We headed to River of Life Mission, just prior to noon and set up for a worship/praise service before serving lunch to the clients. Scott S. picked out several hymns and Mission favorites for us to sing, including a mission favorite called “Open the Eyes of My Heart, Lord.” The youth acted out the gospel reading, and Ketlen delivered a knockout message. The clients told Evan that they thought we sang like angels. The staff directed several of us to go into the food line area to put food onto trays, while other stayed in the dining room to deliver trays and pour drinks. Scott S. sat at the piano and played for more than 2 solid hours. It was quite a blessing to hear music the whole time we were serving others. It didn’t feel like work at all.

After the lunchtime cleanup was completed, the staff took us on a tour of the River of Life Mission building and told us about their programs. We heard the stories of several clients, but one in particular has stayed with me, and I think of him every day. Chris told us his story of redemption. His was a long story, and I lost count of the number of times he went through drug rehab. But he kept on trying to find the right path. If you ever want to see a truly happy person, meet Chris. He glowed with joy and happiness in the security of the Lord’s grace. He is happy because he chose to believe in Christ. Chris does not have an easy life; he has overcome many challenges, and has many yet to conquer. But Chris has an incredible inner happiness and calm to him that can only be attributed to the grace of God. Seeing and hearing him filled my heart with gladness. He reminded me that I, too, have chosen Christ, and I need to be conscious about how this choice governs my actions.

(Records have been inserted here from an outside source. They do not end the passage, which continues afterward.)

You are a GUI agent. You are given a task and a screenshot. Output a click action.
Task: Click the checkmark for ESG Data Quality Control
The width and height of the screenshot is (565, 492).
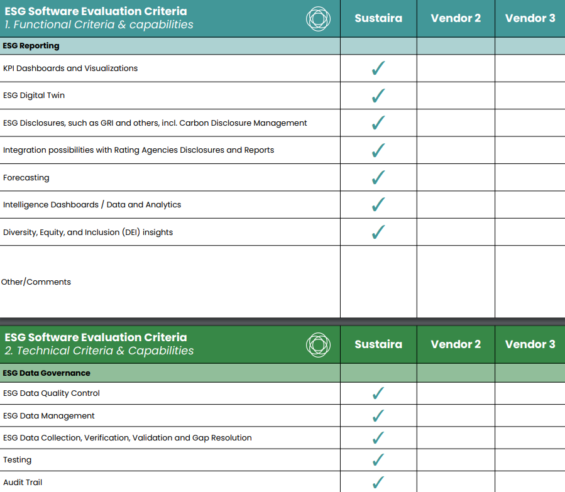click(378, 392)
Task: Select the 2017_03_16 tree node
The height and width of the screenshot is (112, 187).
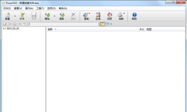Action: [x=13, y=29]

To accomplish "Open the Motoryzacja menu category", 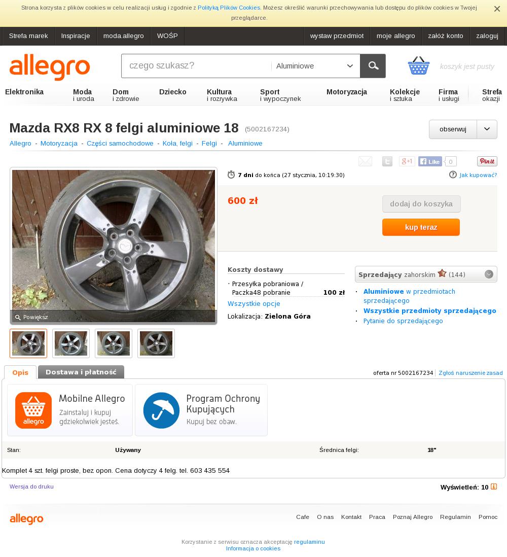I will pyautogui.click(x=346, y=92).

I only have a few pictures of that day, taken late in the evening. Our valuables were locked in a file cabinet drawer as soon as we entered the mission. After we left the mission, we filled Julia’s prescriptions. We visited Walgreen’s and Wal-Mart before getting the right mix that would work. It was bonding kind of day, I would say… We ate dinner that evening in Haleiwa, and returned to the camp for our evening worship.

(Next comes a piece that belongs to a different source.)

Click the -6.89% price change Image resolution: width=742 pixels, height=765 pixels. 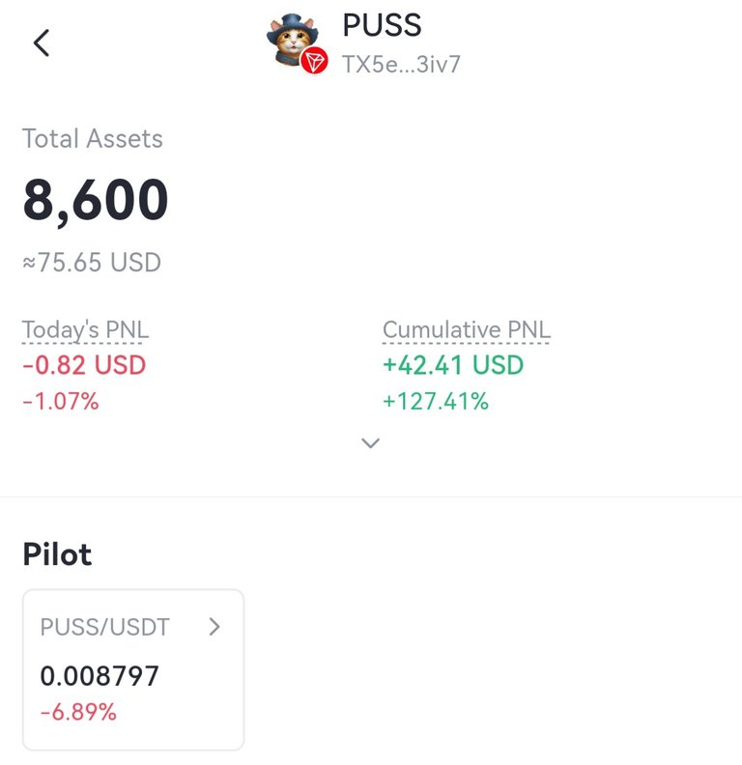pos(78,712)
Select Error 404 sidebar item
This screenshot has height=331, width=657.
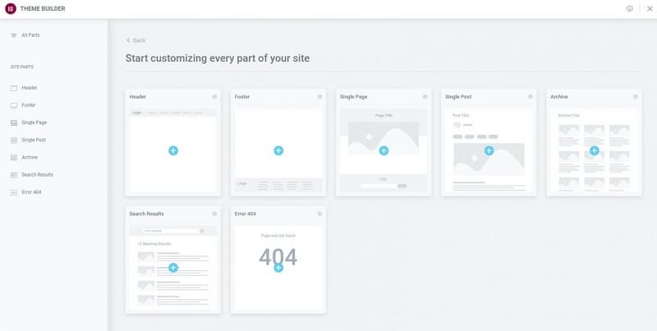click(30, 192)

I learned that there are people who really, really, really believe in Christ and are not shy about sharing that belief. I learned that caring for others and caring for each other is equally important. I learned that I am truly blessed by God, I learned that music is a powerful ministry.

Friday, June 26

Quotes from my journal on this day: I notice when I go out to the beach in front of the cabins at sunrise that more rocks are exposed than earlier in the week at the same time. Ah, the joy of staying in one place. The unknown becomes familiar, just like we learn to know Jesus, God and the Holy Spirit. But we always discover new surprises. The level of the tide, the depth of our faith, they are ever changing. Stay in one place long enough to get to know it. Stay with Christ long enough to feel His love. Ever changing. Alpha and Omega. Evermore and Evermore. Get to know a place so that when you leave, you will miss it. Learn to love and respect Christ enough to know how much you need him.

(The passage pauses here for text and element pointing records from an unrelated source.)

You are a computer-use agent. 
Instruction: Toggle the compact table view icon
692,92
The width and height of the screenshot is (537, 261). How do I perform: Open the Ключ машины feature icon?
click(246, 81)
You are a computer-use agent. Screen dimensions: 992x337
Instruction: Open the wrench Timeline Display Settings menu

We follow the pattern set during the week: view the sunrise, walk along the beach, eat breakfast, gather for Morning Prayer, and get in the van. Today is the day we learn to surf!! We go to Barber’s Point, close to where Bobbie Bruce stayed when she taught school in Hawaii. Scott S. and Ketlen decide to stay on the beach to observe and cheer. The rest of us put on reef shoes and rash guards (a long-sleeved t-shirt) and watch the first class of the day finish. It looks like fun! The instructors are all very fit. They guarantee that we WILL stand up on our board, or get our money back. After some demos on moving the board through the water, and the theory behind standing up on the board, we drag our board to the edge of the surf and swim out to an area between 2 pink buoys about 150 yards from shore. Here is the truth—Surfing is a lot harder than it looks!! You know the wave that knocks you down? Well, when you hold a surf board, the wave has even more surface to hit and knock you even further and harder. Savannah, Caitlin, Julia, Evan, Scott and Kyle all had a great time surfing. I had a great time surfing, I just didn’t do it as long as they did. The instructors actually pushed me out to catch a wave, and sometimes they hooked their toes over the front of my board and dragged me out. Did I mention they were fit? I stood up once. I screamed as I stood so everyone could see me stand up, because I figured it may be the only time I did it. I can say that I did it. I admire the tenacity of all the pilgrims as they surfed for 1 ½ hours. They were awesome!!


That evening we drove to Turtle Bay Resort, east of the camp, on the North Shore, for a Polynesian luau. It was our last night in Hawaii, and we all dressed up for the occasion. The luau was held outside, and the sunset that evening was gorgeous. The luau also featured dances from Polynesian regions. The music and dances were unique and beautiful. Evan learned a hula. We had an opportunity to sample native foods from the buffet. Our evening ended, as usual, with a brief worship service. We bid each other good night and agreed on a time to rise to pack and clear out the cabins. We also agreed to rise in time for a sunrise Eucharist.

I learned that anyone can surf, if you have the right equipment, good instructors, good waves and the willpower to do it. I learned that sunrises and sunsets in Hawaii are especially beautiful.


Saturday, June 27


Departure day. I wake up early, or so I think, but Kyle and Scott M. are already on the beach before sunrise. The others gather, and Ketlen leads us through the Eucharist. The youth are sleepy-tired, but they all participate in the service to the best of their ability. The daylight continues to brighten the beach, and it becomes easier and easier to distinguish the hills behind the camp, the rocks along the beach, and the bright yellow paint on our cabins. We greet the day with the blessing of the Lord upon us.

I now know since I can’t stay in Haleiwa, I must return at some point. That was before we ate breakfast at Café Haleiwa. After that breakfast, I wanted to cash in my plane ticket. We spent the morning hanging out in Haleiwa, eating coconut ice cream for the last time, and then headed down toward the airport. Where were we to park the van with all of our belongings? We headed to the relative safety of the Ala Moana mall parking garage, where we could take care of last-minute souvenir shopping and also eat at the food court before dropping off the van and boarding our plane. Ketlen ministered to a lost soul in the Sears store who desperately needed to hear the word of Christ.

Ketlen and I dropped off the van that had served us so well during the week, and returned to the airport. We managed to run several bags multiple times through the Department of Agriculture machine (never did figure out exactly what was going on there…) and we all made it through security to the gate, to find that our flight was delayed by an hour or so. Our seats were scattered throughout the plane, and since we left at 10pm Hawaii time, we all looked forward to sleeping on the plane and waking up in Denver.

We ate breakfast in Denver, and just before boarding the plane, Ketlen served a Eucharist. I said goodbye to the pilgrims in Denver. I feel very fortunate to have spent the week in Hawaii with Ketlen, Scott S., Caitlin, Scott M., Savannah, Evan, Julia and Kyle. They have all taught me many lessons, about myself, about them, and about God. Bless you all.

I learned that taking a wrong turn is not terminal.

I learned that to be a good pilgrim you need to open your heart and all of your senses to the possibility of meeting God.